- Exercise brief:
Across the entries below, determine how many lines include the word "pixel". State only the resulting number.

- Entries supplied:
━━━━

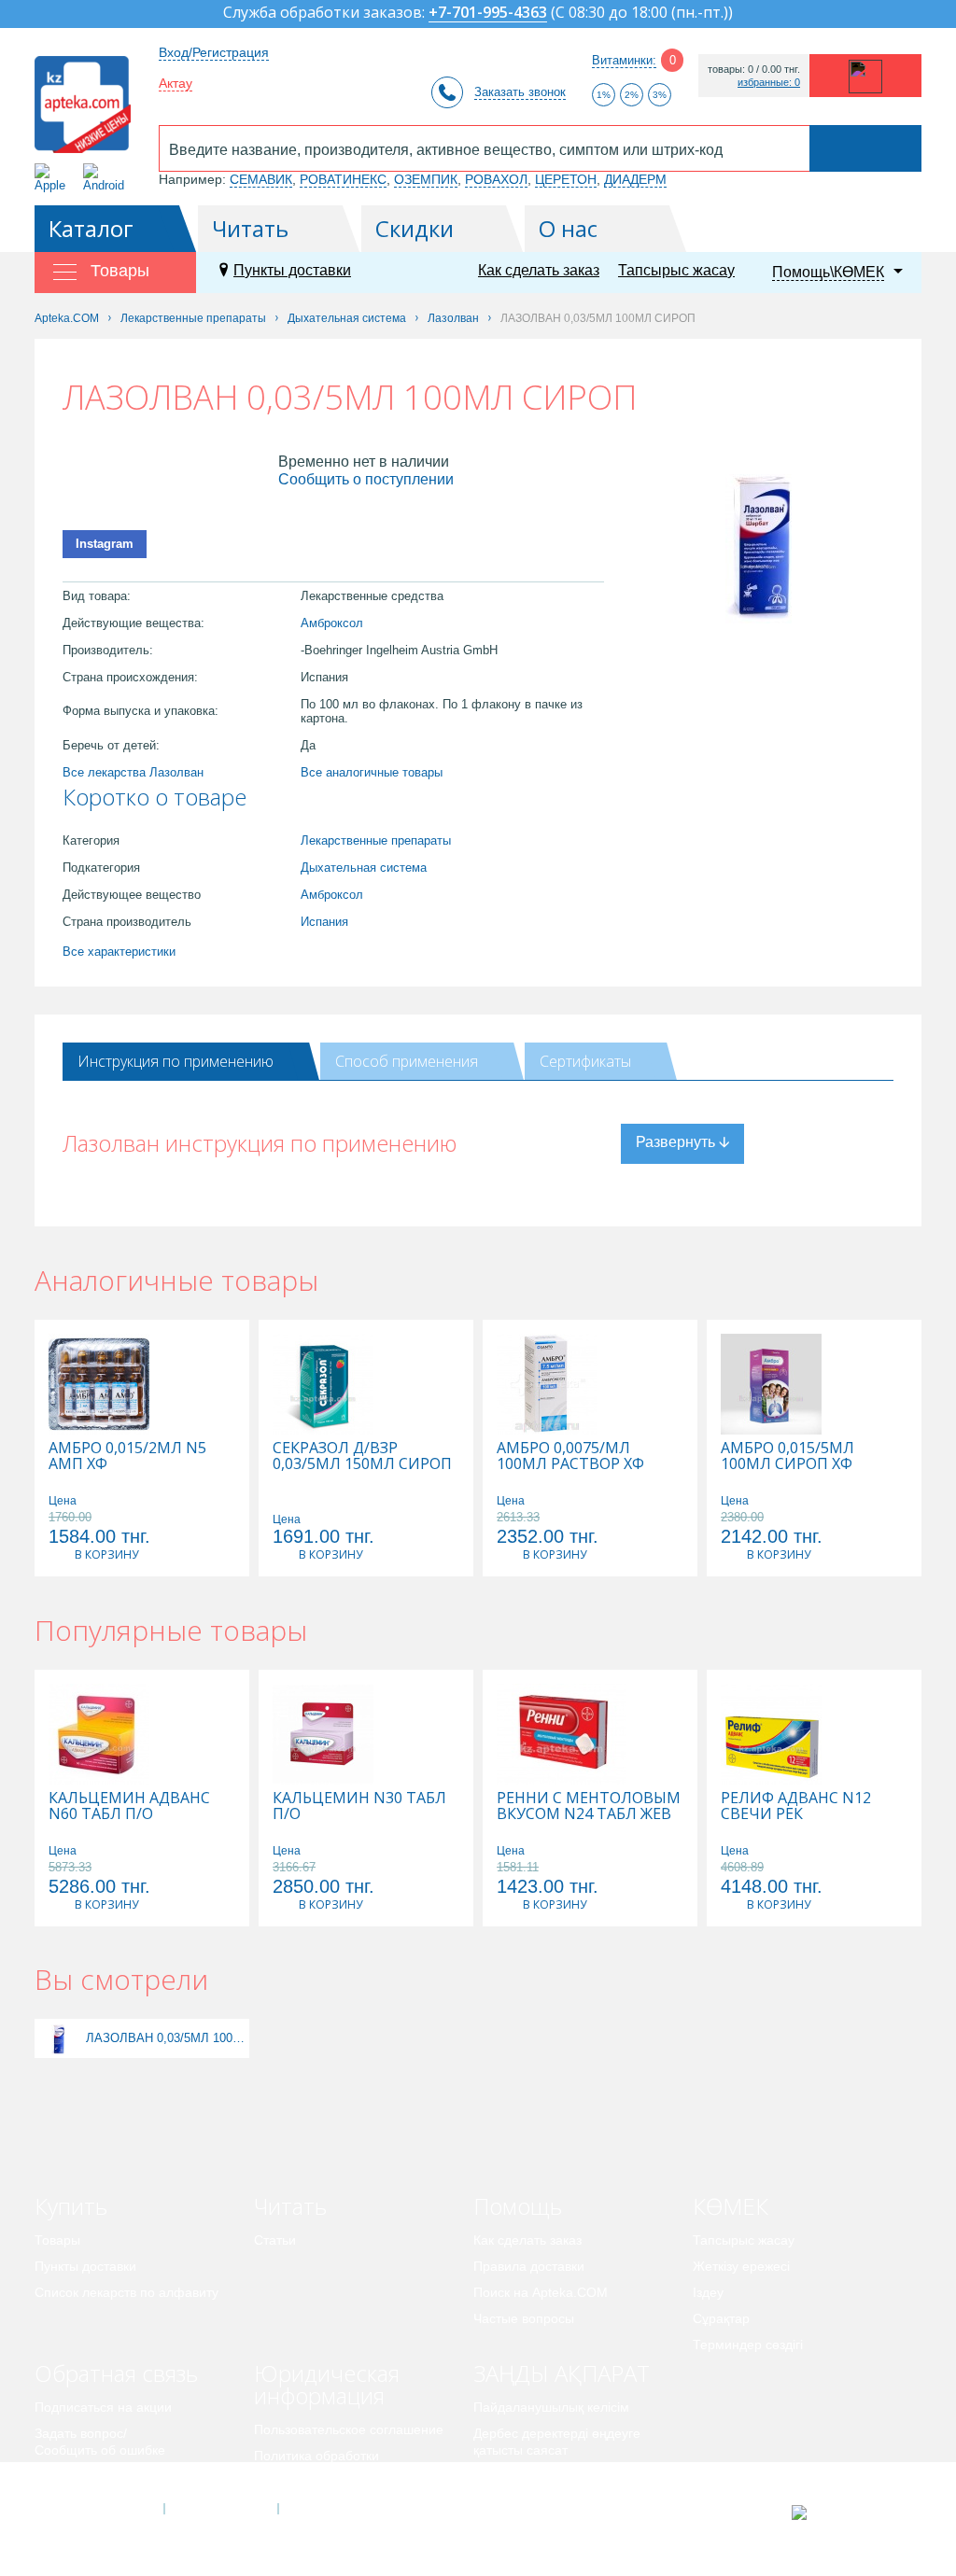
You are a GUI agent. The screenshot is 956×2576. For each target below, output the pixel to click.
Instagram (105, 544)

━━━━

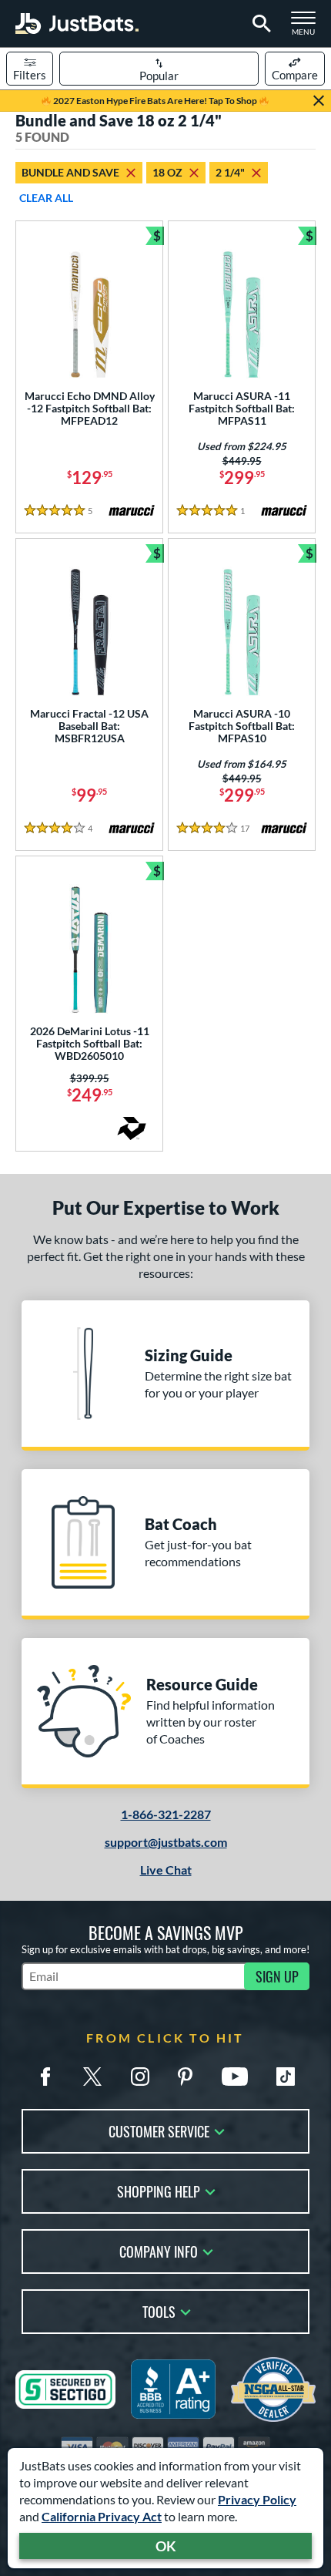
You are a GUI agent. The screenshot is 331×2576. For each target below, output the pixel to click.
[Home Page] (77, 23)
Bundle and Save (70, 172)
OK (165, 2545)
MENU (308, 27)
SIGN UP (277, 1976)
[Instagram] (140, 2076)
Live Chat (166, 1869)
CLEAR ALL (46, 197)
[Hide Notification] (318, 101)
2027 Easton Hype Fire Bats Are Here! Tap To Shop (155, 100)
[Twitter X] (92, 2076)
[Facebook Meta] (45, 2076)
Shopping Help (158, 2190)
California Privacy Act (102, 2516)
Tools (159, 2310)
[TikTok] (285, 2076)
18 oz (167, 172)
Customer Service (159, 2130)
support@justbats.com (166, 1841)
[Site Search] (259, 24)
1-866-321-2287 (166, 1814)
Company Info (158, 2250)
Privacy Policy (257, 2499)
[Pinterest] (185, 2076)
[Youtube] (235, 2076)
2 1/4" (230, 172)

━━━━

- Response to the exercise:
2